(Items from a dataset)
┌────────

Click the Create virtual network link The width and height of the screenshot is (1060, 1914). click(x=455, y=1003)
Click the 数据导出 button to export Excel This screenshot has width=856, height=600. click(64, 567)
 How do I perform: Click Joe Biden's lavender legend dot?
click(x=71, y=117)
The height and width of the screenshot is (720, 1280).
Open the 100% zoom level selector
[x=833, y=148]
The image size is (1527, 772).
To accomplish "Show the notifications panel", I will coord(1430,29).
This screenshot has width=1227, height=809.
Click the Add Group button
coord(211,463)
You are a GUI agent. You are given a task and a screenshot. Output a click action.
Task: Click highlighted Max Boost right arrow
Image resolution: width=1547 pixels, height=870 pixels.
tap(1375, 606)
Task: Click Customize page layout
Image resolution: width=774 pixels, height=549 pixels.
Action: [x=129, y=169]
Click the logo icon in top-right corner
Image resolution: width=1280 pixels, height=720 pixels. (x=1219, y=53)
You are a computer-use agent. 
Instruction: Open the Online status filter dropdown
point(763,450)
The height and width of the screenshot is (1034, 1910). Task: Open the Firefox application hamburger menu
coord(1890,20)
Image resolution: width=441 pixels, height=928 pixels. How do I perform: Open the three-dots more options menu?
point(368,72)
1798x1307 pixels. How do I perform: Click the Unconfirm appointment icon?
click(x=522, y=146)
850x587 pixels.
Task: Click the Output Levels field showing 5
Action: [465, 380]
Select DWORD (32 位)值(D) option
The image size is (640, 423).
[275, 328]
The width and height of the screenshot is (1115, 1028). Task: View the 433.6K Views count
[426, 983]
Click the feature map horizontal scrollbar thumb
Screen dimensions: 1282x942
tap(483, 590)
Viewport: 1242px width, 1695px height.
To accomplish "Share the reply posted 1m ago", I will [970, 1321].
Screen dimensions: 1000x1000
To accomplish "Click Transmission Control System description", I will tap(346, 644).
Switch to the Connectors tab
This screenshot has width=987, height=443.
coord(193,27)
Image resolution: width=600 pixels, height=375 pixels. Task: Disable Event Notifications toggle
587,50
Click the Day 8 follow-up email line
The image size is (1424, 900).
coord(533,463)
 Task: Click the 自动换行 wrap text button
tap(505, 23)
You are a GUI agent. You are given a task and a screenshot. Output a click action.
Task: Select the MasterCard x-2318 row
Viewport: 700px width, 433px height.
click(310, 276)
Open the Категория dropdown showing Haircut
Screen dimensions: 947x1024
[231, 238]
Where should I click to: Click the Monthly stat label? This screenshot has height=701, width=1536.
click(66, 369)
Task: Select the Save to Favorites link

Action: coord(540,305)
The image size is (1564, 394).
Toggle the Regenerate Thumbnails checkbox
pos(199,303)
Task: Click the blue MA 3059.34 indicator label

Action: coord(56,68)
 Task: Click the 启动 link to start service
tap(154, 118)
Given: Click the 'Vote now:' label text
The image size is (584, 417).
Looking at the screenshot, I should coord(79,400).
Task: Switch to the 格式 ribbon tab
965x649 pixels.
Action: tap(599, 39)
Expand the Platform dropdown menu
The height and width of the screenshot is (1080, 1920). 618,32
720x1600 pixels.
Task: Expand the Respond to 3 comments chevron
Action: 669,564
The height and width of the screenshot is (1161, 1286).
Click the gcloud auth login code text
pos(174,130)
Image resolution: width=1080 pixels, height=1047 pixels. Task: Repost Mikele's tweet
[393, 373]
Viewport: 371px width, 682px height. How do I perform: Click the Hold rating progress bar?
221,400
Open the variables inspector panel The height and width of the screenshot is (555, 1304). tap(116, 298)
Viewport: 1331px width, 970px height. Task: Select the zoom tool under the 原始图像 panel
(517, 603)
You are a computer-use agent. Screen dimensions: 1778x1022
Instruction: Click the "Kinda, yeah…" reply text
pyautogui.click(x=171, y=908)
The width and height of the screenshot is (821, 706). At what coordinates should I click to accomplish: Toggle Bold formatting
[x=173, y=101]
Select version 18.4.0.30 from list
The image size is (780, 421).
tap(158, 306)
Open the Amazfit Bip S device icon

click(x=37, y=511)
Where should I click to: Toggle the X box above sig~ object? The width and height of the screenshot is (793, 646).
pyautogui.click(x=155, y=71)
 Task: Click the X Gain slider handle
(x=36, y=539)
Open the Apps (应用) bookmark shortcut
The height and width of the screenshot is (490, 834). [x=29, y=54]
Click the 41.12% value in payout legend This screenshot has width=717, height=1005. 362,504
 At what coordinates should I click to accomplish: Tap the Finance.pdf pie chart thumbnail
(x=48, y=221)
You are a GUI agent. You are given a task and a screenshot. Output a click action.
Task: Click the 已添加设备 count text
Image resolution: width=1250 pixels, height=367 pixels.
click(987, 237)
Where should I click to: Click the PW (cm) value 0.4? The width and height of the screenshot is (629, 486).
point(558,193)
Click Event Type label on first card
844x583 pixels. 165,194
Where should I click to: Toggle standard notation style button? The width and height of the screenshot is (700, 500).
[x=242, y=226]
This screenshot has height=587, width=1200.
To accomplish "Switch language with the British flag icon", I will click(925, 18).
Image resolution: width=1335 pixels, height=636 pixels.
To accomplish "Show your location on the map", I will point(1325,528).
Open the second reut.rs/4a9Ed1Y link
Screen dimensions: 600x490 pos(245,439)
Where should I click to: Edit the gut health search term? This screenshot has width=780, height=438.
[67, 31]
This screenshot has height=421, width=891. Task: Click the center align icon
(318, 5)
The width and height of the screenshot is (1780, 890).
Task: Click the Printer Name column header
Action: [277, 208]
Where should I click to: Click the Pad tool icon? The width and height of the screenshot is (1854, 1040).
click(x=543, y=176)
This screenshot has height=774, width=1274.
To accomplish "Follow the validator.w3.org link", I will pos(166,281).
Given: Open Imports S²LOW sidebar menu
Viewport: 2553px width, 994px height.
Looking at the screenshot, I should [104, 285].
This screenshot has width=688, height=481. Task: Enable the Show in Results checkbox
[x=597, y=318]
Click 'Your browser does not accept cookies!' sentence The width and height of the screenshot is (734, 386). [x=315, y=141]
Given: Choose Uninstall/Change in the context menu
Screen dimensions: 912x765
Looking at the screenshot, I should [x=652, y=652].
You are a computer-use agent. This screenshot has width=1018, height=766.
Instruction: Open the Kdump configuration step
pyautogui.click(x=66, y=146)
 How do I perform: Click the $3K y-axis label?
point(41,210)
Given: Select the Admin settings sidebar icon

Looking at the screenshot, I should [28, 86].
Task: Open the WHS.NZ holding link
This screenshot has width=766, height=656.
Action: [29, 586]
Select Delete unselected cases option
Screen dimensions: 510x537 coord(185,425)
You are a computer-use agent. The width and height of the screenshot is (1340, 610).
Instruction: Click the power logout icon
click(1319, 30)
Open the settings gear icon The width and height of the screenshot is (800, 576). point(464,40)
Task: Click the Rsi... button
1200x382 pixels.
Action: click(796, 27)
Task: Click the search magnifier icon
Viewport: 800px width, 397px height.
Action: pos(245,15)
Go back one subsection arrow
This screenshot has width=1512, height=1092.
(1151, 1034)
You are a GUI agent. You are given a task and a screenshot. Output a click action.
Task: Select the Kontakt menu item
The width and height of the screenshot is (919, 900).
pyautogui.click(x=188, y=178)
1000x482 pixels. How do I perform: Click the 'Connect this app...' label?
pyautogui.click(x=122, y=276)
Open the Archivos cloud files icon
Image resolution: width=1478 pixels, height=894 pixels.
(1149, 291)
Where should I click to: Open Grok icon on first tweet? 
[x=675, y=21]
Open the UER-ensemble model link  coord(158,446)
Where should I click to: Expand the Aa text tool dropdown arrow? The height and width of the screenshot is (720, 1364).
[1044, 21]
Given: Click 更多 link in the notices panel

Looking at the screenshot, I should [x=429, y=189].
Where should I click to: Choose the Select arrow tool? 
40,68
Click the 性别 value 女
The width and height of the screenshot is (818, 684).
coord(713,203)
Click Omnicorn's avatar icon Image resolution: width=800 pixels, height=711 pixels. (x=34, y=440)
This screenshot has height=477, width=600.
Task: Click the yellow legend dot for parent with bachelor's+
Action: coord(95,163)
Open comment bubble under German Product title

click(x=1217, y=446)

└────────

◆ BRIEF
Which lines above run from the one containing "Where should I click to: Toggle the" to the one containing "Image resolution: width=1335"? Give them again exactly, both ends included.

◆ EXERCISE ANSWER
Where should I click to: Toggle the X box above sig~ object? The width and height of the screenshot is (793, 646).
pyautogui.click(x=155, y=71)
 Task: Click the X Gain slider handle
(x=36, y=539)
Open the Apps (应用) bookmark shortcut
The height and width of the screenshot is (490, 834). [x=29, y=54]
Click the 41.12% value in payout legend This screenshot has width=717, height=1005. 362,504
 At what coordinates should I click to accomplish: Tap the Finance.pdf pie chart thumbnail
(x=48, y=221)
You are a GUI agent. You are given a task and a screenshot. Output a click action.
Task: Click the 已添加设备 count text
Image resolution: width=1250 pixels, height=367 pixels.
click(987, 237)
Where should I click to: Click the PW (cm) value 0.4? The width and height of the screenshot is (629, 486).
point(558,193)
Click Event Type label on first card
844x583 pixels. 165,194
Where should I click to: Toggle standard notation style button? The width and height of the screenshot is (700, 500).
[x=242, y=226]
This screenshot has height=587, width=1200.
To accomplish "Switch language with the British flag icon", I will click(925, 18).
Image resolution: width=1335 pixels, height=636 pixels.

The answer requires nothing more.